5. the fallacy of controlling for intermediate variables: in the models they fit, they include as covariates “body mass index, current smoking (yes or no), heavy drinking (yes or no), hypertension (present or not), diabetes (present or not), hypercholesterolemia (yes or no), and parental history of cancer (yes or no).” This makes no sense. Both resistance exercise and aerobic exercise will themselves influence BMI, smoking status, hypertension, diabetes, and hypercholesterolemia. What does it mean to estimate the correlation of exercise with health which excludes all impact it has on your health through BMI, blood pressure, etc? You might as well say, ‘controlling for muscle percentage and body fat, we find weight lifting has no estimated benefits’, or ‘controlling for education, we find no benefits to IQ’ or ‘controlling for local infection rates, we find no mortality benefits to public vaccination’. This makes the results particularly nonsensical for the aerobic estimates if you want to interpret them as direct causal estimates – at most, the HR estimates here are an estimate of weird indirect effects (‘the remaining effect of exercise after removing all effects mediated by the covariates’). Unfortunately, structural equation models and Bayesian networks are a lot harder to use and justify than just dumping a list of covariates into your survival analysis package, so expect to see a lot more controlling for intermediate variables in the future.

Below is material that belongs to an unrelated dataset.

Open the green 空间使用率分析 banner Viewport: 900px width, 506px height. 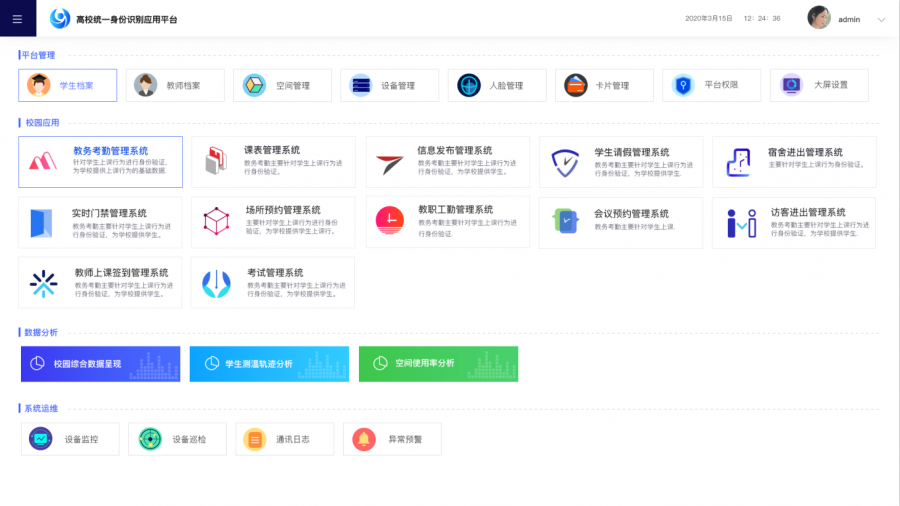[438, 364]
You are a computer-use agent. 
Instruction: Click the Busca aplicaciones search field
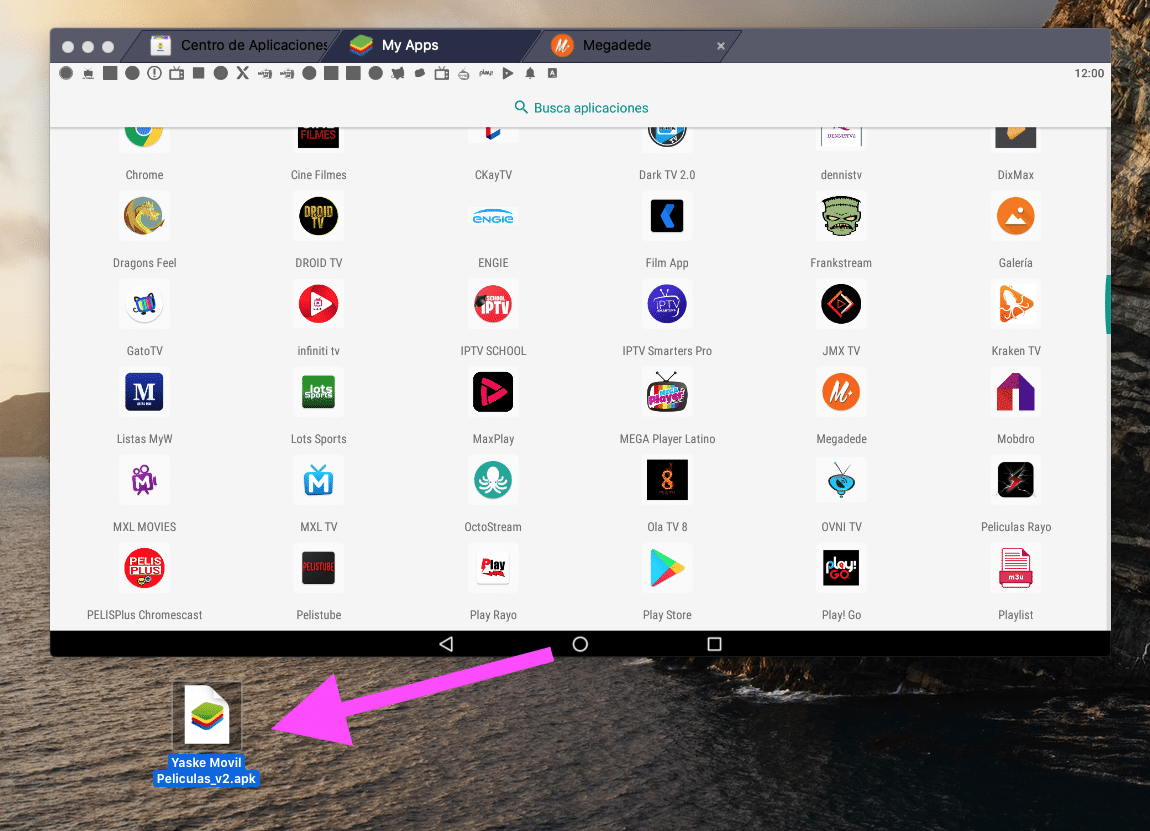[581, 108]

Any of these is sufficient. This sort of problem is why one should put more weight on meta-analyses of RCTs – for example, “Progressive resistance strength training for improving physical function in older adults” http://onlinelibrary.wiley.com/enhanced/doi/10.1002/14651858.CD002759.pub2

[Reposting because a less-than sign meant most of my comment was eaten.]

Reply
Lurking_Gorilla says May 31, 2015

Hey Mangan, I’ve been going through the archives but can’t find a paper that I’m almost certain you mentioned, or maybe you linked to it on Twitter: the gist was that doing compound exercises like squats doesn’t have any significant result on, say, building your upper body muscles, contra to the claim thrown around that “if you want big biceps you gotta train legs!” The idea used to be that the excess of testosterone from the big lifts would carry through to other muscles, but in reality this isn’t the case.

Does that ring any bells or am I hallucinating that I read it here?